Physical characteristics
- Source: Saputara
- • location: Western Ghats, Gujarat, India
- Mouth: Tapti River
- • coordinates: 21°08′30″N 75°19′00″E﻿ / ﻿21.14167°N 75.31667°E

Basin features
- • left: Jhiri
- • right: Titoor

= Girna River =

The Girna River is a river in the state of Maharashtra in western India. It gets its name from the goddess Giraja, also known as Parvati, and sarp Ganga.

==Course==

The Girna originates at Kem Peak in the Western Ghats mountain range and flows east across Nashik District—where it is joined by the Mausam River—and into Malegaon. It then swings north to join the Tapti River. The biggest dams on it are Chankapur Dam (built by the British near Abhona in the Kalwan tehsil, where the Sarpganga River joins the Girna) and Girna Dam (built in 1969). The river basin lies on the Deccan Plateau, and its valley has fertile soil that is intensively farmed.

The Gazetteer of the Bombay Presidency described the course of the river as follows:

Rising in the western hills of the Kalvan sub-division of Nasik, and fed by streams from the northern slopes of the Chandor or Saptashring range, after a course of about 150 miles, falls into the Tapti near Palsod(Rameshwar Temple).
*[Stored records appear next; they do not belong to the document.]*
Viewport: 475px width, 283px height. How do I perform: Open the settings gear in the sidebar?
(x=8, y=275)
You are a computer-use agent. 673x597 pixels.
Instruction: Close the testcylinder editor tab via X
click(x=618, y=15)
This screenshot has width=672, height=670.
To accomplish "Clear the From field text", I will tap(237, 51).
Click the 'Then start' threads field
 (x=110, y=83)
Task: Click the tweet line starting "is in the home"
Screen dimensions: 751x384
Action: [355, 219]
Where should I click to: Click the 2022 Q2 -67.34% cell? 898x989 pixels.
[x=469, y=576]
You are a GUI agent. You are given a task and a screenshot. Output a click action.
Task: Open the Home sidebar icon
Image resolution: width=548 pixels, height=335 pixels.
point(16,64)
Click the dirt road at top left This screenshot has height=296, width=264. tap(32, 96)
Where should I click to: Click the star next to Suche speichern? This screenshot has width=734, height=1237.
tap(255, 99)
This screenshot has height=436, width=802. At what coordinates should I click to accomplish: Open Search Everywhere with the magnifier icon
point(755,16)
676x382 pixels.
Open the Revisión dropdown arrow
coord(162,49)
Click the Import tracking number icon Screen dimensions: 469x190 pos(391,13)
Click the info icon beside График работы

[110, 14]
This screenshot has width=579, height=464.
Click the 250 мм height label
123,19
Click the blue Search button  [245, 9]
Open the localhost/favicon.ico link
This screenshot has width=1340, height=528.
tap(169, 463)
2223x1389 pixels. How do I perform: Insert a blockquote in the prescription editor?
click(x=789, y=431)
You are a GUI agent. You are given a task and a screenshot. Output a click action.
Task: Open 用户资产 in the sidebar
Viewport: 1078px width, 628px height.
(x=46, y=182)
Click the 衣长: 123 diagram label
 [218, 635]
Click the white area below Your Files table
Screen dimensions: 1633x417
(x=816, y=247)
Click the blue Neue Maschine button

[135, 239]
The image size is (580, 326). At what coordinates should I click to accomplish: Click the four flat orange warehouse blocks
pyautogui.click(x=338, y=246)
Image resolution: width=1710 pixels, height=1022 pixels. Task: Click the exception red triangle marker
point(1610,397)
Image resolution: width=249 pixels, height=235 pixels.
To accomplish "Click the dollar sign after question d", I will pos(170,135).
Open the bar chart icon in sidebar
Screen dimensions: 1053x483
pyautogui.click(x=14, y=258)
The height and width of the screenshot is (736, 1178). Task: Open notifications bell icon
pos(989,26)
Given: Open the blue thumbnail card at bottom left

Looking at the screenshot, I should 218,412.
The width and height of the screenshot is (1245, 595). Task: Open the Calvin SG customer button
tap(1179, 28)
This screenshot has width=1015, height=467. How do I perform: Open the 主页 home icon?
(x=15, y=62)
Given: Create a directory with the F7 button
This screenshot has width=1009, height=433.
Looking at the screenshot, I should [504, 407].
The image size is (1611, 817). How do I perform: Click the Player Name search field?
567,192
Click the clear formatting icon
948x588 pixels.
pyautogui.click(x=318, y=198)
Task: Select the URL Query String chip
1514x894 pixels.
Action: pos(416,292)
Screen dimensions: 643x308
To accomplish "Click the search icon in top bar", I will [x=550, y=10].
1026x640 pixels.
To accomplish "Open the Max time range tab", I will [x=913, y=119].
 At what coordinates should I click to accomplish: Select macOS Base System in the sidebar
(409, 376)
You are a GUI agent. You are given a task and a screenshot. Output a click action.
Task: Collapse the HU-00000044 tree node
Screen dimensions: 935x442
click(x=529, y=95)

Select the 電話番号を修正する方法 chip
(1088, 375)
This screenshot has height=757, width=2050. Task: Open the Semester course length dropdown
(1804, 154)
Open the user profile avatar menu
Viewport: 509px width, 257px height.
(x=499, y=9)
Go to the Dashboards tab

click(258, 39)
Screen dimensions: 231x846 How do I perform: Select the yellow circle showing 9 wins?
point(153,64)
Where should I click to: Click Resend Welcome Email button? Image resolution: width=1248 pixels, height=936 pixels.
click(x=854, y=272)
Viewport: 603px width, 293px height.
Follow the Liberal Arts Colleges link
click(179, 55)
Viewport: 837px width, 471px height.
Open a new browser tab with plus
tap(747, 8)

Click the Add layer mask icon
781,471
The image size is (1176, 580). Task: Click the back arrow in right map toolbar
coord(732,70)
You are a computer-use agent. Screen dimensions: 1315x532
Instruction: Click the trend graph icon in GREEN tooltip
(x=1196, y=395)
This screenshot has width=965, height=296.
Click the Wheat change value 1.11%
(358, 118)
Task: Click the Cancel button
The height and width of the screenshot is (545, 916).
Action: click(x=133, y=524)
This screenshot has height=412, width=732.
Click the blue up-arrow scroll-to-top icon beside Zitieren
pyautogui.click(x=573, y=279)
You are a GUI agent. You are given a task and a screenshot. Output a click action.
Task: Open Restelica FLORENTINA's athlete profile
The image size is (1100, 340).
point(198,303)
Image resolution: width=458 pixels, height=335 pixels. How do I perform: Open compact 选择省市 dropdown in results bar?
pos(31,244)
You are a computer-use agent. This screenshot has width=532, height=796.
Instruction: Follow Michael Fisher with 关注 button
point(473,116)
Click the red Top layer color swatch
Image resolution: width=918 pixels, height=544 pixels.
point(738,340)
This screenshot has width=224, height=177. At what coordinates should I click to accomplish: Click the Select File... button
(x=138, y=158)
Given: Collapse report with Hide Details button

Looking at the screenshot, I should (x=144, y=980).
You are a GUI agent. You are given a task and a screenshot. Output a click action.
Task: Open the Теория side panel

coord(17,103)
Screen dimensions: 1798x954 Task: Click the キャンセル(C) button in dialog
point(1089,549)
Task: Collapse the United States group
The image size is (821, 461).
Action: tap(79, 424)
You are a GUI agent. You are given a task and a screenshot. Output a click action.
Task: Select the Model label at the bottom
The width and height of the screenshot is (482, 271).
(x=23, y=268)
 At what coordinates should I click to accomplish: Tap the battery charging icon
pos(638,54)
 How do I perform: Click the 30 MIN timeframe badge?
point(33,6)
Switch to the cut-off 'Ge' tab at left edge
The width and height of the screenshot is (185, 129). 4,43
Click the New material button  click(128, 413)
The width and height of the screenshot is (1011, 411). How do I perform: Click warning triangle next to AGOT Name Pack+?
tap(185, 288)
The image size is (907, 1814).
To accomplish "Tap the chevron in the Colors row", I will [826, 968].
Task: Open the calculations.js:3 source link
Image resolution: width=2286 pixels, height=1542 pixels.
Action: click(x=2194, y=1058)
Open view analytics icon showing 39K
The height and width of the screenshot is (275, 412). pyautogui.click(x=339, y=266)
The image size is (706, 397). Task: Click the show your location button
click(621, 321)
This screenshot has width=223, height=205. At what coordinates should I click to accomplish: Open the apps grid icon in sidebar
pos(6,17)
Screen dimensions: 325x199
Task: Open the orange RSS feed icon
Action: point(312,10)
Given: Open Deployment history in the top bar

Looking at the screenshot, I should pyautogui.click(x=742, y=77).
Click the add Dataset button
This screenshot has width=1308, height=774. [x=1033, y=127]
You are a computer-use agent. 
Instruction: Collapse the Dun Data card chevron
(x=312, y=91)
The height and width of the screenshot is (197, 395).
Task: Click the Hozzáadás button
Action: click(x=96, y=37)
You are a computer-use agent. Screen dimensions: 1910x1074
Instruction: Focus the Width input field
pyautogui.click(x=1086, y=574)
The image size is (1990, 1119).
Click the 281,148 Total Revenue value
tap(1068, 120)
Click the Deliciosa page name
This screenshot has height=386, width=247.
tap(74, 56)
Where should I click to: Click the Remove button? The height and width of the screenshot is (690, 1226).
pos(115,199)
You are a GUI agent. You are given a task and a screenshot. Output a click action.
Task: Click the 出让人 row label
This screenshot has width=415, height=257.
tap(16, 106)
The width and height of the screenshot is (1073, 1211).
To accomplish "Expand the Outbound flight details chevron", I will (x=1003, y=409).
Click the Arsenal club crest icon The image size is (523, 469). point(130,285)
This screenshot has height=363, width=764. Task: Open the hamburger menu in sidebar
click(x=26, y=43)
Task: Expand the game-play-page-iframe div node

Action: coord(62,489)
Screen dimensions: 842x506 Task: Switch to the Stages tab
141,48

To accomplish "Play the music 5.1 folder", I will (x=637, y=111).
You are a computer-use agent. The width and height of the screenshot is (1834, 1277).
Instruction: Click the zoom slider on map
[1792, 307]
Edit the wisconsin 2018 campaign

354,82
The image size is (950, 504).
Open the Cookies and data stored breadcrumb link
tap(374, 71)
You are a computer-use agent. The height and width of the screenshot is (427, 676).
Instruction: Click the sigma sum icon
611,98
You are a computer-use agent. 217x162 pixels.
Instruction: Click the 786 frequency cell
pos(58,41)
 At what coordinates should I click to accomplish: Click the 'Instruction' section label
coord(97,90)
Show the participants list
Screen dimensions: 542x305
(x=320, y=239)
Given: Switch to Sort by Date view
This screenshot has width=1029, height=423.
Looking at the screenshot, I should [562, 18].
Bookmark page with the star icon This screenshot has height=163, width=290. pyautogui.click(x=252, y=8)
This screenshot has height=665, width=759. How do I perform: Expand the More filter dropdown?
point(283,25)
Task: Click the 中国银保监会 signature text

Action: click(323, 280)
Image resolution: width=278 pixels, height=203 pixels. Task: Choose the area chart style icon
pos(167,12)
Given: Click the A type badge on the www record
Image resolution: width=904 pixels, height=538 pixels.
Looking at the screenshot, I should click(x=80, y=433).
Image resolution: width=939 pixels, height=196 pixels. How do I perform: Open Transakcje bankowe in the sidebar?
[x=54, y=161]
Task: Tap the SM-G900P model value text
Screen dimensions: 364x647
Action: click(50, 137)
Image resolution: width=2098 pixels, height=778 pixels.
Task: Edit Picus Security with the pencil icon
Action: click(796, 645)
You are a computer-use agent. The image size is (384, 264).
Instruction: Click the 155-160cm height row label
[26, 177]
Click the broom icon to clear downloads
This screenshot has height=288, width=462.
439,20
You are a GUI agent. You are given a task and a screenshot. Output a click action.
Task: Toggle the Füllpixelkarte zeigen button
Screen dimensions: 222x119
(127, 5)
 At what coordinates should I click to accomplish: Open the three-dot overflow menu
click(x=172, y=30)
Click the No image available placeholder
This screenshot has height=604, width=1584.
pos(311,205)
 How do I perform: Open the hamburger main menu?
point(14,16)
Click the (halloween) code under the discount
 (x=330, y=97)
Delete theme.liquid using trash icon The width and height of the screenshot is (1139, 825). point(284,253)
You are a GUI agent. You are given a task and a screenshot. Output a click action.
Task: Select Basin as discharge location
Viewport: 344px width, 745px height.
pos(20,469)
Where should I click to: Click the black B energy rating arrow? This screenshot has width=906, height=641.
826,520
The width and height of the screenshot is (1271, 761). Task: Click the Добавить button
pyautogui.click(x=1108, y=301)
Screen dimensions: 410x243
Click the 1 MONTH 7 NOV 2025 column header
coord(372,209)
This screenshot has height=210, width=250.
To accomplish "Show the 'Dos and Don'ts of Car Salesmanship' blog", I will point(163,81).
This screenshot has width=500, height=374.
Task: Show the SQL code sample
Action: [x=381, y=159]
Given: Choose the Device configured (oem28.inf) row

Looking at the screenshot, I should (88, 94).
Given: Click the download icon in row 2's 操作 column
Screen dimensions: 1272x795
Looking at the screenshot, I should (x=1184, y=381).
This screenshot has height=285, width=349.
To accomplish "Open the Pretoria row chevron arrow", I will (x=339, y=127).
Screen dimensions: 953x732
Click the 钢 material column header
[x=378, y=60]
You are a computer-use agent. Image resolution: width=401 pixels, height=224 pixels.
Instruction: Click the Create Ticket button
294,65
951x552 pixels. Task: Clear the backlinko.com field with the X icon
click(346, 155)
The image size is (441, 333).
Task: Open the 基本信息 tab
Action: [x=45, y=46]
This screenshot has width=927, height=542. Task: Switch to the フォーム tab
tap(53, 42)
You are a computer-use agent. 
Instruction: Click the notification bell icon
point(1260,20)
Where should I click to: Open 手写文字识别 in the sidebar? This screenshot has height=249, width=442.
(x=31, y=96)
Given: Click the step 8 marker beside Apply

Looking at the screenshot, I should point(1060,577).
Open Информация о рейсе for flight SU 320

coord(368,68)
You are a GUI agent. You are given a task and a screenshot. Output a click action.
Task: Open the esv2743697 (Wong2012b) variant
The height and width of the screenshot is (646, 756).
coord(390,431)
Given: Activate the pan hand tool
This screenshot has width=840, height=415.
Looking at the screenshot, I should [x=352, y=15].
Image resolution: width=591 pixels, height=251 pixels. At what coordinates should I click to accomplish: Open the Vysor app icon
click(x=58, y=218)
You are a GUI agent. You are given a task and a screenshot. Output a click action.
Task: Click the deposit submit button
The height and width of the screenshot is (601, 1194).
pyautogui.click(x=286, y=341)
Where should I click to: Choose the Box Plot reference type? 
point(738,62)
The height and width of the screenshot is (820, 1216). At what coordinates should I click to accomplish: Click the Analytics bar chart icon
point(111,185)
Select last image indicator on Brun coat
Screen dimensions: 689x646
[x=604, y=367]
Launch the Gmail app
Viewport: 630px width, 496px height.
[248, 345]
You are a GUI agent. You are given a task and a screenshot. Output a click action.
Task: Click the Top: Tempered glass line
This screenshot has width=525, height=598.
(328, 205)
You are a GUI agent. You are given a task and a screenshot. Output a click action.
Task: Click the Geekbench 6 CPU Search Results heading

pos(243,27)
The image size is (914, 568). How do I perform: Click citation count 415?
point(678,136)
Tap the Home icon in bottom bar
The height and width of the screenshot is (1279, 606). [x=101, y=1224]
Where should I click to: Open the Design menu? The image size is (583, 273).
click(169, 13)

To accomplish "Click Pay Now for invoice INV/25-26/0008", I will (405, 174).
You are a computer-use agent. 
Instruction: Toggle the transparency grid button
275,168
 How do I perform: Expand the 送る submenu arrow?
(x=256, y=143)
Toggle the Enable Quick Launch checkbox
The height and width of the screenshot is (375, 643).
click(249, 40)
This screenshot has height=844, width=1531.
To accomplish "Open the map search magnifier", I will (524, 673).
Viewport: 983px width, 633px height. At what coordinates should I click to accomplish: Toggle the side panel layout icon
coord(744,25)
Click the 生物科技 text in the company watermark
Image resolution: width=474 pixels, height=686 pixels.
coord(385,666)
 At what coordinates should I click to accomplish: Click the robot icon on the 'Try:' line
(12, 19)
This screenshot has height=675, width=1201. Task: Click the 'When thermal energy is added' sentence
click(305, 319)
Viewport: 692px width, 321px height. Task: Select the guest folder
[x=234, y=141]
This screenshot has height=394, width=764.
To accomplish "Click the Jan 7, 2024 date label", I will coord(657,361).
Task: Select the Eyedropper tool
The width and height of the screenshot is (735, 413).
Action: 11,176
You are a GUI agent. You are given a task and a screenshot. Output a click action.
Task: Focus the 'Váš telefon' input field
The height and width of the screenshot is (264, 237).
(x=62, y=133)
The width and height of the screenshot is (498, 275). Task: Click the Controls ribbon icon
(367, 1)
Its course lies in nearly equal parts in Nasik and Khandesh. Passing through Nasik almost in a straight line eastwards, in Khandesh its course changes to north-east, till, near Jalgaon, it bends north and then north-west flowing for several miles with many windings almost parallel to the Tapti. In Khandesh, except in one or two places where it is hemmed in by rocky hills, the Girna, over a broad sandy bed, flows through a well tilled valley gradually spreading into the great central plain. Its waters, both in Nasik and Khandesh, are much used for irrigation. In Nasik lately repaired dams and channels water many of its upland valleys, and in Khandesh, from Eahal about ten miles north of Chalisgaon, the Jamda canals stretch east for about twenty-seven miles on the left and twelve miles on the right bank.